Sermon 3/23/08 Easter Sermon "You're the Reason I am Alive"

“You’re the Reason I am Alive”
John 20:1-18

When I was growing up, I was a huge fan of the band Motley Crew. Even as an adult, I own Motley Crew’s greatest hits album and I listen to it on occasion. A couple of months ago I was driving to Maryville to taste some coffee as a possibility for a café that we hope to open at some point along the road. I popped in Motley Crew’s greatest hits and was caught by the lyrics of a song called Without You.

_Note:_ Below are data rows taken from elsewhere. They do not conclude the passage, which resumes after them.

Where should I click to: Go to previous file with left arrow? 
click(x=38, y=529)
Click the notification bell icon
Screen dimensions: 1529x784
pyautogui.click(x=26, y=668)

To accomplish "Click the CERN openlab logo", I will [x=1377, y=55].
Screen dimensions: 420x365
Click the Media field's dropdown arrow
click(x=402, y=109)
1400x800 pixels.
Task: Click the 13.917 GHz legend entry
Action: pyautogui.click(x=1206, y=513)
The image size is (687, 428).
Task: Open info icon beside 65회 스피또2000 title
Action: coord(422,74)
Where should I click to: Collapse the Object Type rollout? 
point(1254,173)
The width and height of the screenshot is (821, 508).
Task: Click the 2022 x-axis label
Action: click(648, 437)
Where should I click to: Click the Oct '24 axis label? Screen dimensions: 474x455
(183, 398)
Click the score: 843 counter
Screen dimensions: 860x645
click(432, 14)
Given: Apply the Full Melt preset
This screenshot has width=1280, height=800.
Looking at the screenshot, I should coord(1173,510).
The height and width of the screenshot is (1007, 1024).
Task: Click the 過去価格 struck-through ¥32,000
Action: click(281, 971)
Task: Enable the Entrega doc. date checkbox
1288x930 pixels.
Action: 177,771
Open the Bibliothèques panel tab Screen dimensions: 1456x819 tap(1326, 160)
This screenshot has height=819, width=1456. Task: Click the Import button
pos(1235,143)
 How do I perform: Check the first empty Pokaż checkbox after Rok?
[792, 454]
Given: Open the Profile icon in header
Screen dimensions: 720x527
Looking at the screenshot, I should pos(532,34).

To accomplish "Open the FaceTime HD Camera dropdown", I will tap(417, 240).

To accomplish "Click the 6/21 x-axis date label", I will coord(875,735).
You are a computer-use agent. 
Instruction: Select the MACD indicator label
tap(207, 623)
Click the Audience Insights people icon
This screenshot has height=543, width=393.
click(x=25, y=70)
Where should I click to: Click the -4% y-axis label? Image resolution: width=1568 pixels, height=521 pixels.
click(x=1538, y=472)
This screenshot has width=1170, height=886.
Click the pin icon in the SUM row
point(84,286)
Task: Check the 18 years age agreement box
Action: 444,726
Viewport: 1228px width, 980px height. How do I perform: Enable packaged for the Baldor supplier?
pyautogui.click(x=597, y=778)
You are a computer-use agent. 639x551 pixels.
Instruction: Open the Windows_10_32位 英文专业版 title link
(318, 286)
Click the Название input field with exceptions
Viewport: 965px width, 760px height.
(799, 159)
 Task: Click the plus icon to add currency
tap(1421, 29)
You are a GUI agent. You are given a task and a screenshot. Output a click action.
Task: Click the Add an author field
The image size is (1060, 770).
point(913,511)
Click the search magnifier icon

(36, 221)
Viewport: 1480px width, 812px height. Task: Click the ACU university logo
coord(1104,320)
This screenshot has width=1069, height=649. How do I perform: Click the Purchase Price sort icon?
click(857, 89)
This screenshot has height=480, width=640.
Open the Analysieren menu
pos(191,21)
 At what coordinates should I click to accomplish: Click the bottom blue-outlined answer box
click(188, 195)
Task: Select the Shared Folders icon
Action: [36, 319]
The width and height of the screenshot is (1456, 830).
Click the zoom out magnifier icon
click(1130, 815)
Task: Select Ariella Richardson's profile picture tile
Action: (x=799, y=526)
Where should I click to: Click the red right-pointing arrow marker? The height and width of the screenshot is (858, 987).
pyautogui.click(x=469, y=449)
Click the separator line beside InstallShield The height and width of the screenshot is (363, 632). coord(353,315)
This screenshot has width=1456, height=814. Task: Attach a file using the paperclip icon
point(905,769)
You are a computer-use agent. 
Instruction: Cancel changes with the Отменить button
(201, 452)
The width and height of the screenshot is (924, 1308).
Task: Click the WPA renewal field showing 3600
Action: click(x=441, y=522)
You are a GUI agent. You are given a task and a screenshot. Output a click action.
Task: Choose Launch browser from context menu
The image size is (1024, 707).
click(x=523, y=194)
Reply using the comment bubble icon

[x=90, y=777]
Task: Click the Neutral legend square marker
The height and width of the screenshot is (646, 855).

It begins by saying,

Without you, there's no changeMy nights and days are greyIf I reached out and touched the rainIt just wouldn't feel the sameWithout you, I'd be lostI'd slip down from the topI'd slide down so lowyou'd never, never know...Without you, without youA sailor lost at seaWithout you, The world comes down on me

Of coarse the song is about how a particular female makes the particular guy feel, but I thought it was a reminder of how Jesus’ disciples felt when Jesus had been crucified and they were waiting for the Passover and the Sabbath to end to they could go and anoint his body in the tomb. Jesus represented all of their hopes and dreams. In John’s gospel, they have been following him around for as long as three years.[i] The believed Jesus was Israel’s long awaited Messiah who would restore Israel to its past glory and bring God’s reign and kingdom once more. Now they wait and grieve not only the death of a close friend, but the loss of hope.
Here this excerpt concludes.